= 2008 South Cambridgeshire District Council election =

2008 UK local government election

Results by ward of the 2008 local election in South Cambridgeshire
Overall composition of the council following the 2008 election

Elections to South Cambridgeshire District Council took place on Thursday 1 May 2008, as part of the 2008 United Kingdom local elections. Twenty seats, making up just over one third of South Cambridgeshire District Council, were up for election. Both seats in Gamlingay were contested at this election after one of the councillors retired earlier in the year. Seats up for election in 2008 were last contested at the 2004 election, and were next contested at the 2012 election. The Conservative Party retained their majority on the council.

==Summary==
At this election, Conservatives were defending 8 seats, Independents were defending 6 seats and Liberal Democrats 5 seats. Labour were defending their only seat on the council in Bassingbourn. Several councillors had switched parties in the year leading up to the election, with independents Mark Howell (Papworth and Elsworth) and Simon Edwards (Cottenham) joining the Conservatives, while Liberal Democrat James Quinlan (Whittlesford) ran for re-election as an Independent. Incumbent Liberal Democrat Val Trueman also ran as an independent in Melbourn. Conservatives gained the latter two seats at the election, but lost in Girton to an independent candidate. No other seats changed hands.

TASK GOAL – From the 2008 South Cambridgeshire election article, reproduce the passage from "Results by ward" to "on the council." word for word. Rely on the election article by itself.

INFORMATION SUPPLIED –
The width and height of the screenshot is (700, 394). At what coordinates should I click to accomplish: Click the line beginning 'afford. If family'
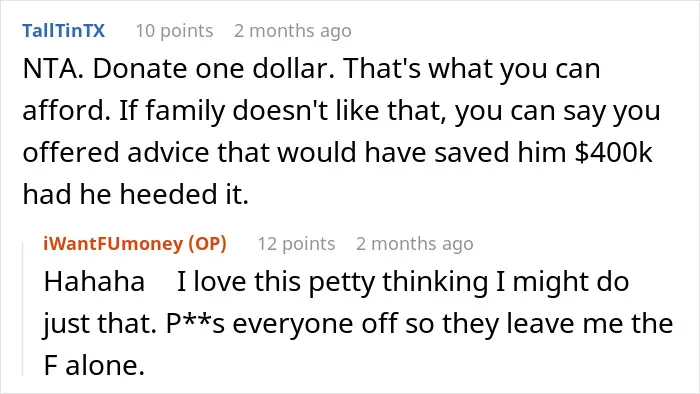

FINAL ANSWER –
Results by ward of the 2008 local election in South Cambridgeshire
Overall composition of the council following the 2008 election

Elections to South Cambridgeshire District Council took place on Thursday 1 May 2008, as part of the 2008 United Kingdom local elections. Twenty seats, making up just over one third of South Cambridgeshire District Council, were up for election. Both seats in Gamlingay were contested at this election after one of the councillors retired earlier in the year. Seats up for election in 2008 were last contested at the 2004 election, and were next contested at the 2012 election. The Conservative Party retained their majority on the council.